Of all the entries below, only the lines from the one with "Image resolution: width=644" up to and including the one with "Toggle the 登录报告" are to be duplicated exactly.

BEGIN INPUT

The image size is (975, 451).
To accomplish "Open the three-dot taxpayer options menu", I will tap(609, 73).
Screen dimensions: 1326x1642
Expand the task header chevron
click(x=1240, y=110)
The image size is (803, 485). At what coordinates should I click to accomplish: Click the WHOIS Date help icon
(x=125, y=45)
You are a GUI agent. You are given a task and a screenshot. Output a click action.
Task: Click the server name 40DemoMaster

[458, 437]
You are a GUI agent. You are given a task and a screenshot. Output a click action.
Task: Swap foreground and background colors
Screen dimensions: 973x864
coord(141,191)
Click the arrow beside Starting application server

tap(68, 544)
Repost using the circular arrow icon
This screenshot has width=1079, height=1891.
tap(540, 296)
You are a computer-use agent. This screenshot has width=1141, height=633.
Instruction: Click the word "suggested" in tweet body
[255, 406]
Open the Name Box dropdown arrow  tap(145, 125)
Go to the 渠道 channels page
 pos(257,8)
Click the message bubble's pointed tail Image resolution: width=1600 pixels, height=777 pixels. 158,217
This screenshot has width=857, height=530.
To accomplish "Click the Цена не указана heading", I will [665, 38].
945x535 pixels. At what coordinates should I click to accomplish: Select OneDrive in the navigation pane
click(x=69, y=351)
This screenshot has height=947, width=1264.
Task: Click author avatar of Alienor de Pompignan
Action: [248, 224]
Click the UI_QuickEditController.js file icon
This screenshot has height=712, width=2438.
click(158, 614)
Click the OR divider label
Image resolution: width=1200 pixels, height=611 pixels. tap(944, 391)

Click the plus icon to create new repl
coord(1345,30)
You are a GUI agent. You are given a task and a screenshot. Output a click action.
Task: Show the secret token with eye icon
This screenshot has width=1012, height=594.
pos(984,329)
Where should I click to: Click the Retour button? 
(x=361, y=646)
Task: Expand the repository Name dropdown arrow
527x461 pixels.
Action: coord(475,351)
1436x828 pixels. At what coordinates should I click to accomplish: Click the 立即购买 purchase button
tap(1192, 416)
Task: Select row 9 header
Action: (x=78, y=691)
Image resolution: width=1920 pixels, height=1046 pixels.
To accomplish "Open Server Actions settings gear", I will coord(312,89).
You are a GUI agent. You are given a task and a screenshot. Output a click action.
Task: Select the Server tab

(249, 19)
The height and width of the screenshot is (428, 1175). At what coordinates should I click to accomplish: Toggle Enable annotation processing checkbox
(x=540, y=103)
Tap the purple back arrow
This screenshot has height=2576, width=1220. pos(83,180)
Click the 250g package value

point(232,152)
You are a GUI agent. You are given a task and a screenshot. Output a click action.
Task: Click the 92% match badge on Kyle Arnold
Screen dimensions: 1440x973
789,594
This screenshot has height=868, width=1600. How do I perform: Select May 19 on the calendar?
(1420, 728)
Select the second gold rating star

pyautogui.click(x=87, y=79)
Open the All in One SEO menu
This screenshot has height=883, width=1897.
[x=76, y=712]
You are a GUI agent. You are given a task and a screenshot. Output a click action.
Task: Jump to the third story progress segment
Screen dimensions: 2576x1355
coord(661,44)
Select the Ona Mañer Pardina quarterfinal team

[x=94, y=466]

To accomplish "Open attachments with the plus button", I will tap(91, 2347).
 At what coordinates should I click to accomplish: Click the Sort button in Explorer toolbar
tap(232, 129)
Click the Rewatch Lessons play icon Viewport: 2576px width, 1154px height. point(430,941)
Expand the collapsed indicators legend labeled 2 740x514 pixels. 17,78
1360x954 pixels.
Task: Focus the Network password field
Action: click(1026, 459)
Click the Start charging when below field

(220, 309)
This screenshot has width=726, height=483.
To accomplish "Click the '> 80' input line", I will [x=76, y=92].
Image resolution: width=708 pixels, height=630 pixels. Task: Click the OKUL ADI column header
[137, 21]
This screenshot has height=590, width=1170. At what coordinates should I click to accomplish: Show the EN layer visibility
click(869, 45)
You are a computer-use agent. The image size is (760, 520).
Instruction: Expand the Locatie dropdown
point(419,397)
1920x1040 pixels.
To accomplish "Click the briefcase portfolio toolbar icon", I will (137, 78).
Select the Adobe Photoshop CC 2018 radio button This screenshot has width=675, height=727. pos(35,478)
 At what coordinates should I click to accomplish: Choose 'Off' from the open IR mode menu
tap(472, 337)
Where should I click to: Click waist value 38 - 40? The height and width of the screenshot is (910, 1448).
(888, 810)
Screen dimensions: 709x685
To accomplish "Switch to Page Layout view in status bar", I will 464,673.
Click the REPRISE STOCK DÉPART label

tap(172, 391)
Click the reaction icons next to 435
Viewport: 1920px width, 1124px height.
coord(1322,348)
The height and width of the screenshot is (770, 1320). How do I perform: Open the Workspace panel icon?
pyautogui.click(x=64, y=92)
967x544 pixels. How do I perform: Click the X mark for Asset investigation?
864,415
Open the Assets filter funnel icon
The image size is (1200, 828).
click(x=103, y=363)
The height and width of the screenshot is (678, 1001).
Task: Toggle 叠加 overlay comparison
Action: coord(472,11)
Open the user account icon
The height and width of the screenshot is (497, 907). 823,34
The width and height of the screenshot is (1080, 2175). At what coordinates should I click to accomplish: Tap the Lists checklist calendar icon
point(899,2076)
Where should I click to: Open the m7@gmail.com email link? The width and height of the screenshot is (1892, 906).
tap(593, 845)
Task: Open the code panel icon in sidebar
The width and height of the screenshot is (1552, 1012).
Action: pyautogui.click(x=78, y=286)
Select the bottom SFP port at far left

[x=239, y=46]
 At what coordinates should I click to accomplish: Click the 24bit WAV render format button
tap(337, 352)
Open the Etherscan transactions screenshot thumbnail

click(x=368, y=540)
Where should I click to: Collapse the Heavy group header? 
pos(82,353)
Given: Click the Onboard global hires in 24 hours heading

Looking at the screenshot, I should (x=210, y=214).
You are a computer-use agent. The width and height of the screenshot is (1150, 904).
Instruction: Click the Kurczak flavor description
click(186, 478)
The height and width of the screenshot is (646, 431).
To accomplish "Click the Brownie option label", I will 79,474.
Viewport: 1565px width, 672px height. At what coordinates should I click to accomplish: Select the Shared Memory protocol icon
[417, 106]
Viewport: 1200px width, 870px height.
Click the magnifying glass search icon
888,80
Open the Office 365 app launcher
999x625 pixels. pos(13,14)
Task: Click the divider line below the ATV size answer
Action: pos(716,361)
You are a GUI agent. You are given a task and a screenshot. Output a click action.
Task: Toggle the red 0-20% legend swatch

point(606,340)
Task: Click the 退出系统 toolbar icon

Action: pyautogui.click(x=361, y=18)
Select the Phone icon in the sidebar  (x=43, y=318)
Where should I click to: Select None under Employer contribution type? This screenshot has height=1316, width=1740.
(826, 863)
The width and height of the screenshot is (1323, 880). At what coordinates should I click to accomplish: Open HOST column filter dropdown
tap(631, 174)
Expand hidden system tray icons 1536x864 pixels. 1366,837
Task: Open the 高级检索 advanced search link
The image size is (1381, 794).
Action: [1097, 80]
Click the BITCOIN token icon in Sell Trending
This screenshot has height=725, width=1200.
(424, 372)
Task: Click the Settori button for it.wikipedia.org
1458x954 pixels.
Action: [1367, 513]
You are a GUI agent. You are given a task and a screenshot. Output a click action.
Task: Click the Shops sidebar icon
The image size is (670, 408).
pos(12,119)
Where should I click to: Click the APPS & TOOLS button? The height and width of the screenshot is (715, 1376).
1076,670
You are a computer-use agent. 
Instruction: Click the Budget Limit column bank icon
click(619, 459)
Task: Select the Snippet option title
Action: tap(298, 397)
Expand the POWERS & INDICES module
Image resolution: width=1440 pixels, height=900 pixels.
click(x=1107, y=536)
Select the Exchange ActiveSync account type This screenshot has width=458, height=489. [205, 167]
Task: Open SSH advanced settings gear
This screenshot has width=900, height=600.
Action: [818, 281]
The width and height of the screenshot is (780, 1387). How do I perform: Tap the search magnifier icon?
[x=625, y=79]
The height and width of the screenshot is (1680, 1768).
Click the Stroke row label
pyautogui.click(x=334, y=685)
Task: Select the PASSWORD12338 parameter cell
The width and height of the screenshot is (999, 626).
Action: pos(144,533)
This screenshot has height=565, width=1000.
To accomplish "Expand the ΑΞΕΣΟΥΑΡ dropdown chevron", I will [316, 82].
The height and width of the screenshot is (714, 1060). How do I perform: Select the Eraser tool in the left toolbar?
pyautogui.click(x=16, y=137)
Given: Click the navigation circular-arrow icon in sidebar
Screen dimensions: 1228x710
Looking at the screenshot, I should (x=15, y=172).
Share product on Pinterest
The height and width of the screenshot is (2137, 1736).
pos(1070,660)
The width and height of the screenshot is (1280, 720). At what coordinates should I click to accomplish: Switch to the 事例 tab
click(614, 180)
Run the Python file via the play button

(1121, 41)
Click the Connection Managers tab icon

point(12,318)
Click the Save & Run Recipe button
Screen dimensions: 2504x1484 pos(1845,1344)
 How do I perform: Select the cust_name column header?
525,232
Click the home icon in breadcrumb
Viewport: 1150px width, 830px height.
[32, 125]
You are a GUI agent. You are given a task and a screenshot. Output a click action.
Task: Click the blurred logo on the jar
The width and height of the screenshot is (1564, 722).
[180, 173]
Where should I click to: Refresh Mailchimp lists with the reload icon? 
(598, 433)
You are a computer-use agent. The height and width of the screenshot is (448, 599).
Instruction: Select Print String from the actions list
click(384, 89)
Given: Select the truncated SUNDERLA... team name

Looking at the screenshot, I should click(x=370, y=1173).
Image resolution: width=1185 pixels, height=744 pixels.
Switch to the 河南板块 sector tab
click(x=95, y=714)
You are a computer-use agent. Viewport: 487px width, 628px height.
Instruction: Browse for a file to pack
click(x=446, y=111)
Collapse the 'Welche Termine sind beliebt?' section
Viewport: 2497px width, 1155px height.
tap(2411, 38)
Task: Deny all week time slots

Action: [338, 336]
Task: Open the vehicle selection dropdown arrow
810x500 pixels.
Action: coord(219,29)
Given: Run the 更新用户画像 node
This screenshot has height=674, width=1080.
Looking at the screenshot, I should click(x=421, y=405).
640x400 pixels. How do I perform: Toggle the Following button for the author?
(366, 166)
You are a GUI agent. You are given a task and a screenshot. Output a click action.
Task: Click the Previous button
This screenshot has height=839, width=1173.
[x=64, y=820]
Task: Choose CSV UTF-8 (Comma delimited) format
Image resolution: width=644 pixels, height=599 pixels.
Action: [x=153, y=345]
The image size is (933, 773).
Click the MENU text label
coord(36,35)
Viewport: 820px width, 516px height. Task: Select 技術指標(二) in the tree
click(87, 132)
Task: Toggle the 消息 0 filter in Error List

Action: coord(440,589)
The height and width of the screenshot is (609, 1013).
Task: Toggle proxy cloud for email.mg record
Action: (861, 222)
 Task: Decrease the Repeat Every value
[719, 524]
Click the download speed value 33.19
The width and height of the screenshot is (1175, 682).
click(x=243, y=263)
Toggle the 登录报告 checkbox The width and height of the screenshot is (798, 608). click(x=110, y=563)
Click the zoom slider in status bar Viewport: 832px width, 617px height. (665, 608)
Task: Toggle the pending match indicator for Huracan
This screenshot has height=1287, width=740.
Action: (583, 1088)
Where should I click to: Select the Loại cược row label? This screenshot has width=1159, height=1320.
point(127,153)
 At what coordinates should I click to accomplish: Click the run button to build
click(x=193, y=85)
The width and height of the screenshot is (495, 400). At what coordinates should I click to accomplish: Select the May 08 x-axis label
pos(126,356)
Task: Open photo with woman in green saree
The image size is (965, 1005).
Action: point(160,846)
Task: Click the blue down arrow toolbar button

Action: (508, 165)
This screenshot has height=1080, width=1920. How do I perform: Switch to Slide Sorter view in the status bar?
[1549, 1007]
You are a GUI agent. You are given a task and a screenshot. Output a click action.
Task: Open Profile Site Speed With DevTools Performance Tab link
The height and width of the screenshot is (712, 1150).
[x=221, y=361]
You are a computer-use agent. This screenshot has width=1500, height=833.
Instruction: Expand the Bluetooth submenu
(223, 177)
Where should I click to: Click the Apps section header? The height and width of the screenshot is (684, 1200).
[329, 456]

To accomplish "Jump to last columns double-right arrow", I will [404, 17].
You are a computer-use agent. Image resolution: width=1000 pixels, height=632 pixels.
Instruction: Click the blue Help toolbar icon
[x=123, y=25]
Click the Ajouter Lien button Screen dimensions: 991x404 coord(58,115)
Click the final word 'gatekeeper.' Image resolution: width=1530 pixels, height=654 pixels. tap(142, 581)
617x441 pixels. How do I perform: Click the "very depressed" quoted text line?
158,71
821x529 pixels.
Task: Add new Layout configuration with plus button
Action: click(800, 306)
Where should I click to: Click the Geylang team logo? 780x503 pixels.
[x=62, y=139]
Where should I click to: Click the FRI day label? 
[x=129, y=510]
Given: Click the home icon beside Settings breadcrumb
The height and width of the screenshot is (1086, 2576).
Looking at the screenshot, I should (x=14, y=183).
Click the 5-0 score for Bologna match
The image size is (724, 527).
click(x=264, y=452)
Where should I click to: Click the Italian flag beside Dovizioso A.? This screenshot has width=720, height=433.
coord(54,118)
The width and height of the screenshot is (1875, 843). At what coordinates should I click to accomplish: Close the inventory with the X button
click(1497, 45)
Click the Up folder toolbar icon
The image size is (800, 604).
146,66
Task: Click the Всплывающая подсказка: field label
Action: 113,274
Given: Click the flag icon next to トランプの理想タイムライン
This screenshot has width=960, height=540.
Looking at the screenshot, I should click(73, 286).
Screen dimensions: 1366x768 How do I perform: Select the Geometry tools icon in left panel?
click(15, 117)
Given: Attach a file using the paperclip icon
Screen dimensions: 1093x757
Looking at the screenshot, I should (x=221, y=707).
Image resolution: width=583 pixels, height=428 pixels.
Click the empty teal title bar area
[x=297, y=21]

END INPUT

▸ **PROBLEM SOLUTION**:
Image resolution: width=644 pixels, height=599 pixels.
Action: [x=153, y=345]
The image size is (933, 773).
Click the MENU text label
coord(36,35)
Viewport: 820px width, 516px height. Task: Select 技術指標(二) in the tree
click(87, 132)
Task: Toggle the 消息 0 filter in Error List

Action: coord(440,589)
The height and width of the screenshot is (609, 1013).
Task: Toggle proxy cloud for email.mg record
Action: (861, 222)
 Task: Decrease the Repeat Every value
[719, 524]
Click the download speed value 33.19
The width and height of the screenshot is (1175, 682).
click(x=243, y=263)
Toggle the 登录报告 checkbox The width and height of the screenshot is (798, 608). click(x=110, y=563)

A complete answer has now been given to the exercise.